SUPPLIED TEXT:
· · · ·

Palestinians: Stories of resistance
A mother protests, a teenager comes of age, and a cameraman records his final moments – life in occupied Palestine.
How to be a Palestinian Supermum
Manal Tamimi has been going to the protests in Nabi Saleh of the occupied West Bank for as long as she can remember.
To her, to be a Palestinian parent is to be an activist. It’s impossible to separate the two roles.
Her resistance to the occupation is about a hope for a better future, if not during her lifetime, then for her children
Taking care of her children often involves protecting them from Israeli soldiers and settlers.
“Being a Palestinian mother means that you have to be a superwoman,” says Tamimi.
“An unbreakable person, which is impossible. But this is our life … to find hope in the middle of stress and depression.”
15 in Gaza
Shurooq Mousa from Deir El-Balah, a few miles south of Gaza City, is about to turn 15 – and when she does so, her life will change.
Her family want her to consider wearing the niqab and, if she is going to study something, to study medicine.

· · · ·

(Pixel coordinate grounding data)
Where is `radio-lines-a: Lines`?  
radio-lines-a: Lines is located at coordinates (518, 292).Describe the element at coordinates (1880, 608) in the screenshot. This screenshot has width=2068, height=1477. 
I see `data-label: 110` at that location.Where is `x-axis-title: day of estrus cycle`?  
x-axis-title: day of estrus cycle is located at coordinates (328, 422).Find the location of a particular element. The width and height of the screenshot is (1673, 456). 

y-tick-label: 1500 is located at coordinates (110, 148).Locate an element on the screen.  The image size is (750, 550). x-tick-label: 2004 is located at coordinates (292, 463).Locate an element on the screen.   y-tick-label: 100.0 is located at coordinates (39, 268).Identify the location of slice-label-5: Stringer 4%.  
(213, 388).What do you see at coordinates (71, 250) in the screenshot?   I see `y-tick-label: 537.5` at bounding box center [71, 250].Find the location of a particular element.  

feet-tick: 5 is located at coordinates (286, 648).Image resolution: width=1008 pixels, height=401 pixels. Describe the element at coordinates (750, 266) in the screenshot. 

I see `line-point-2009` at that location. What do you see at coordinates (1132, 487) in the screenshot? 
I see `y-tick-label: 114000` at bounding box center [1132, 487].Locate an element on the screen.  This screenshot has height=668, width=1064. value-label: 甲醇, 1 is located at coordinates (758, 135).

· · · ·

EXERCISE REQUIREMENTS:
(1) Translate this sentence from the text on Palestinian stories of resistance into Spanish: "Taking care of her children often involves protecting them from Israeli soldiers and settlers."
(2) Carry the text on Palestinian stories of resistance further, starting after its last sentence.

RESPONSES TO THE EXERCISE:
(1) Cuidar de sus hijos a menudo implica protegerlos de los soldados y colonos israelíes.

(2)
“My mother told me that a girl has to take care of her house and become an efficient woman once she is mature,” says Mousa about what is expected of her. “Personally, I am not convinced by this. I think I have to succeed in my studies.”
An insight into the complex negotiations that await Shurooq as she stands on the brink of adulthood.
Gaza: The Last Picture
Khaled Hamad was a Palestinian cameraman who joined paramedics to record the 2014 Israeli assault on Shujayea known as Operation Protective Edge.
Part of the footage included the final moments of Hamad’s own life during an attack on an area in which the paramedics and Hamad were seeking shelter.
Hamad’s camera continued to record after his death and through the body recovery mission as the victims were transported to hospital.